» **The problem**
Beginning with the line that contains "Instruction: Click siren", retype the entries below exactly, ending with the line that contains "This screenshot has height=1119, width=979.". Leave out any pictures.

» **Task inputs**
· · · ·

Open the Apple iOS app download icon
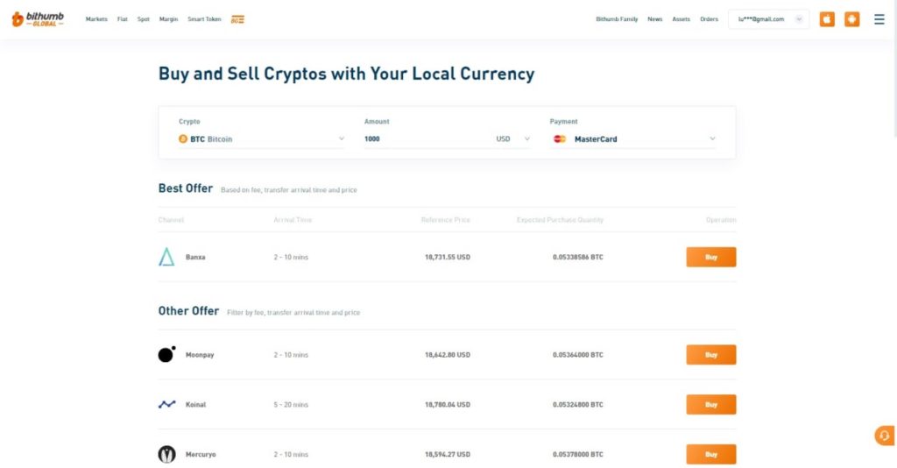 pos(827,19)
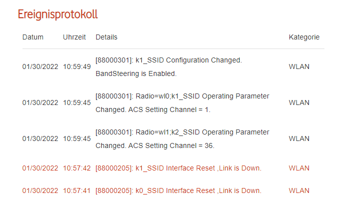Click WLAN category of k0_SSID reset entry
The image size is (350, 205).
pyautogui.click(x=299, y=191)
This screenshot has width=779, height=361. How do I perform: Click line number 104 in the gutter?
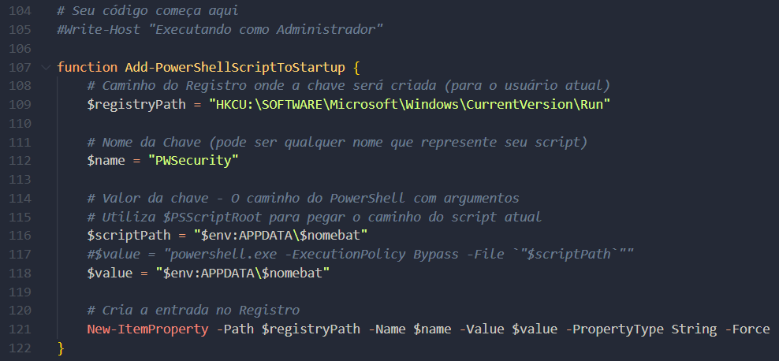[19, 13]
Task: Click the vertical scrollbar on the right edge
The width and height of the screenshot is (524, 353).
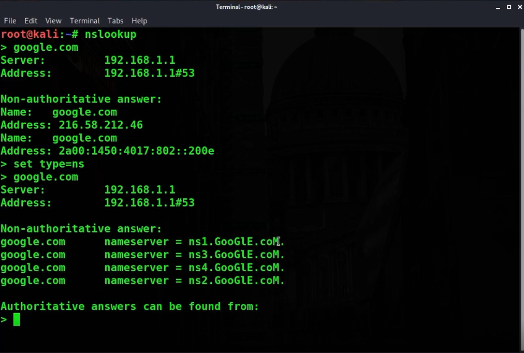Action: click(521, 186)
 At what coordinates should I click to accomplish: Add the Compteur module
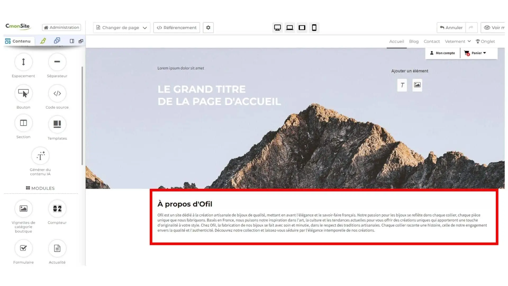(x=57, y=209)
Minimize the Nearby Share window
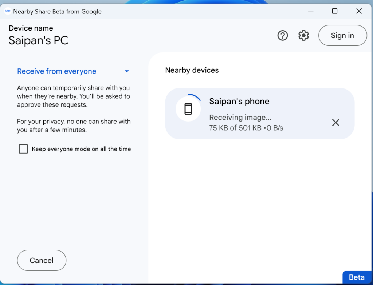Viewport: 373px width, 285px height. pos(310,11)
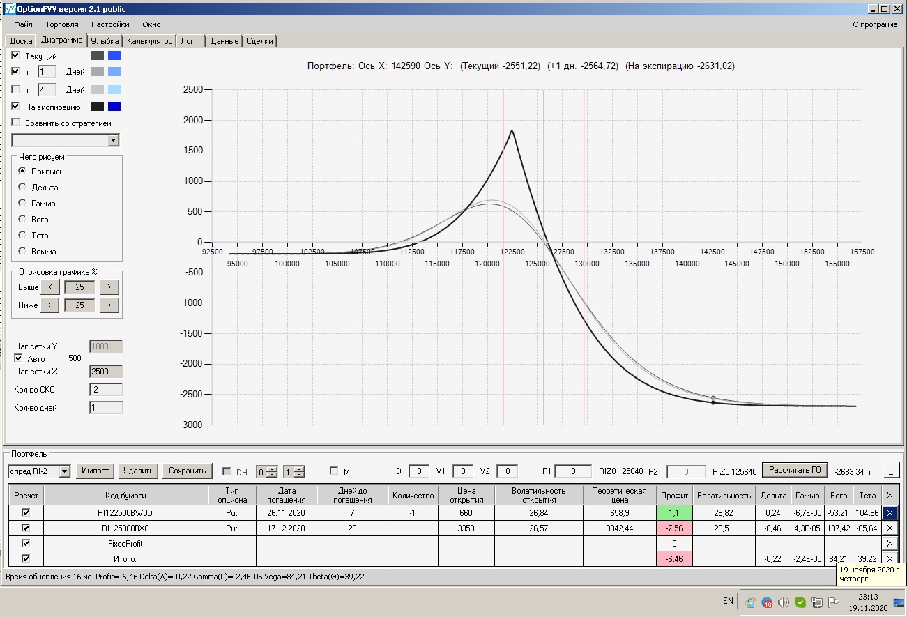
Task: Pick the bright blue Текущий color swatch
Action: coord(114,56)
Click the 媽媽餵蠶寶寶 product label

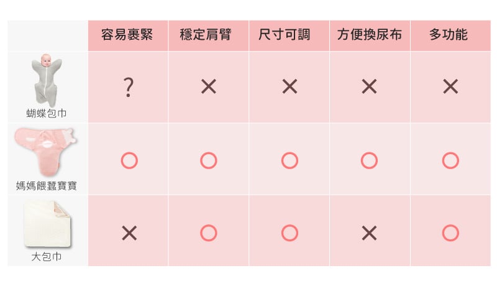pos(47,186)

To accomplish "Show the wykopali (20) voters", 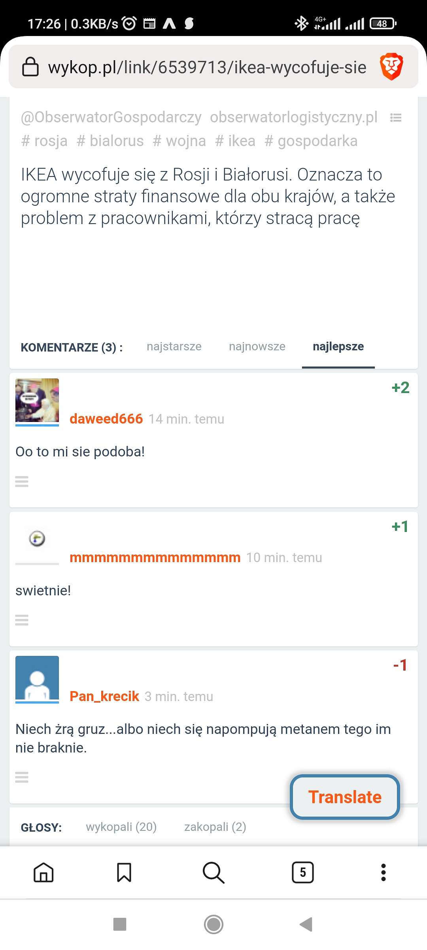I will click(121, 827).
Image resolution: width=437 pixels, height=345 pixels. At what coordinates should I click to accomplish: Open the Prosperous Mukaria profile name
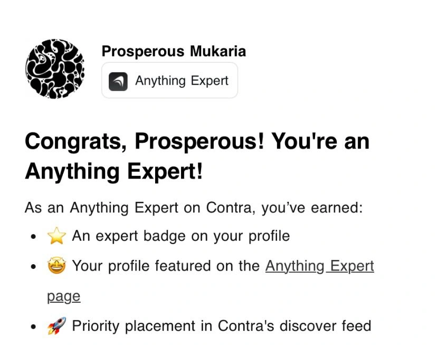click(x=174, y=51)
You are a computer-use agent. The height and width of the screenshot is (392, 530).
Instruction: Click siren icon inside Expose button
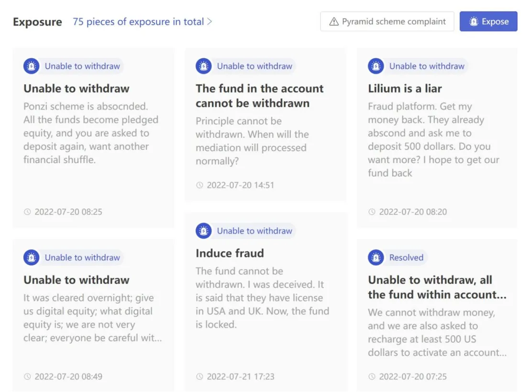pos(474,22)
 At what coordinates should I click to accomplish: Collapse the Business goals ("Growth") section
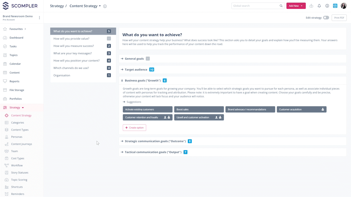tap(143, 80)
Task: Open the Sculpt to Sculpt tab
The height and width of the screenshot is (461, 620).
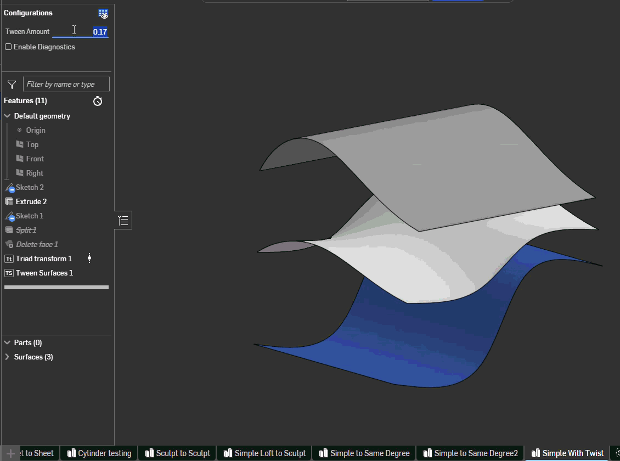Action: pos(178,453)
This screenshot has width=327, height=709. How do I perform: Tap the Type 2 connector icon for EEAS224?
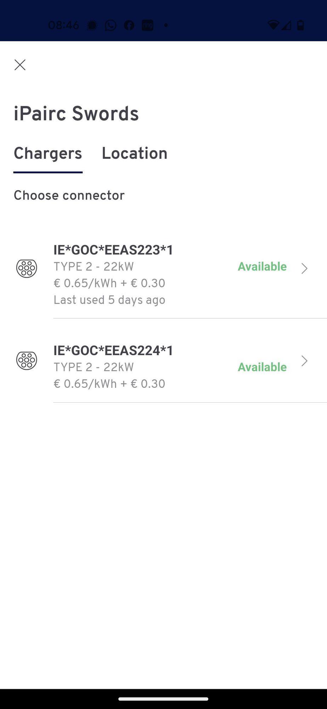pos(27,361)
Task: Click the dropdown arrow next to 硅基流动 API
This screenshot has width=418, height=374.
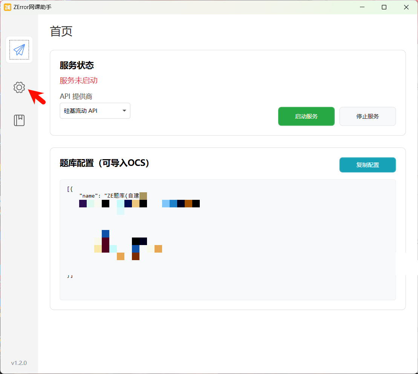Action: coord(124,110)
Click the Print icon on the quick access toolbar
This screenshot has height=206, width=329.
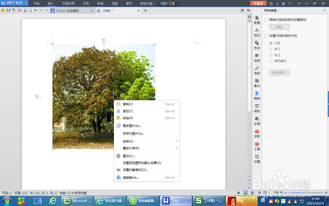tap(19, 10)
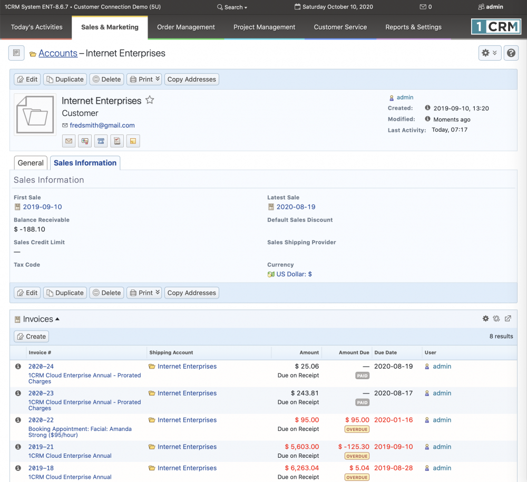This screenshot has height=482, width=527.
Task: Open the email compose icon under Internet Enterprises
Action: click(x=69, y=141)
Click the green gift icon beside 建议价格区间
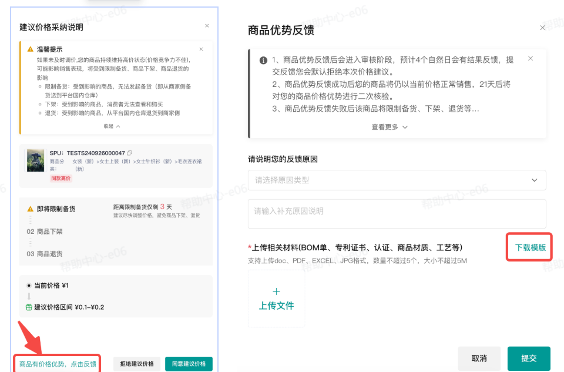The height and width of the screenshot is (372, 564). [x=28, y=306]
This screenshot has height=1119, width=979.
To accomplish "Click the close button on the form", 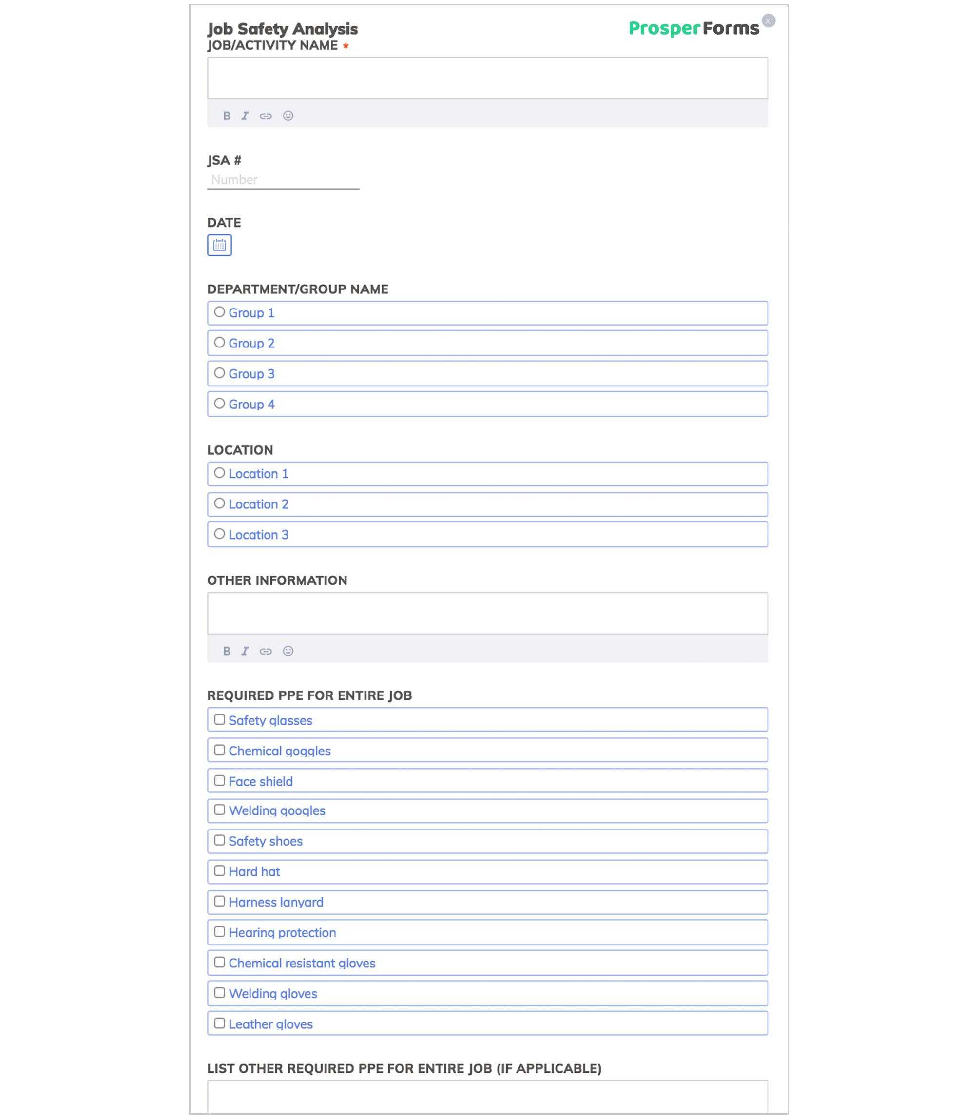I will pyautogui.click(x=769, y=20).
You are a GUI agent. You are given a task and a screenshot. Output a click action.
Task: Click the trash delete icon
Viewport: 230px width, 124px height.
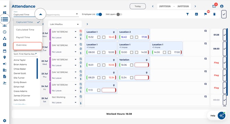tap(214, 14)
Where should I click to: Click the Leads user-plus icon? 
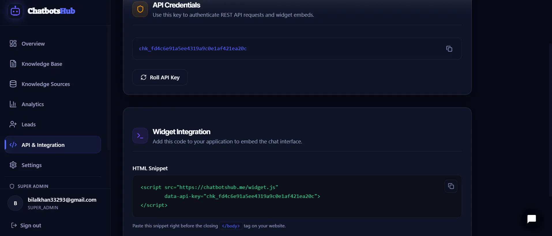pos(13,124)
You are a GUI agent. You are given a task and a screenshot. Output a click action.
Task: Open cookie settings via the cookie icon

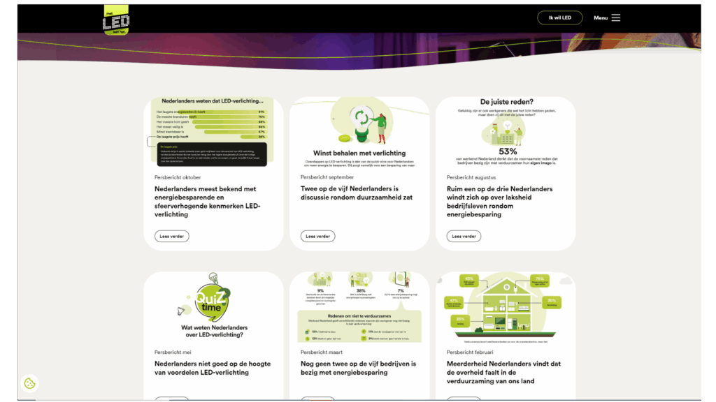coord(29,382)
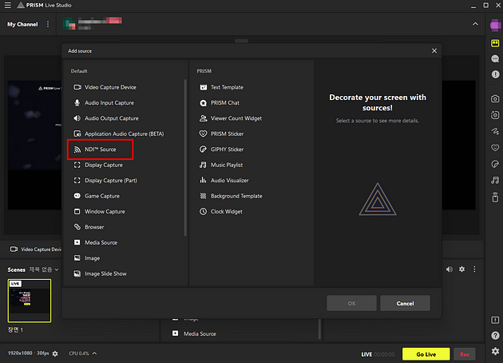Select the live scene thumbnail
Screen dimensions: 503x363
[30, 301]
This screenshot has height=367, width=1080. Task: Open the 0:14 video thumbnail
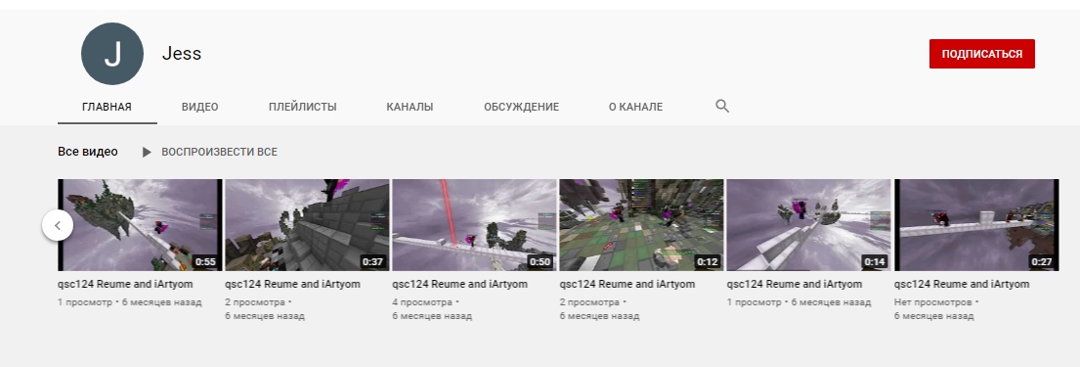point(808,225)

· · · ·

» **Answer space**
Instruction: Click siren icon inside Expose button
pos(474,22)
 At what coordinates should I click to accomplish: Collapse the Business goals ("Growth") section
tap(143, 80)
Task: Open the Sculpt to Sculpt tab
The height and width of the screenshot is (461, 620).
Action: pos(178,453)
This screenshot has width=327, height=709. How do I perform: Tap the Type 2 connector icon for EEAS224?
pos(27,361)
Task: Click the dropdown arrow next to 硅基流动 API
This screenshot has width=418, height=374.
Action: coord(124,110)
Click the Print icon on the quick access toolbar
This screenshot has height=206, width=329.
tap(19, 10)
This screenshot has height=482, width=527.
Task: Open the email compose icon under Internet Enterprises
Action: click(x=69, y=141)
Click the green gift icon beside 建议价格区间
The height and width of the screenshot is (372, 564). [x=28, y=306]
This screenshot has height=1119, width=979.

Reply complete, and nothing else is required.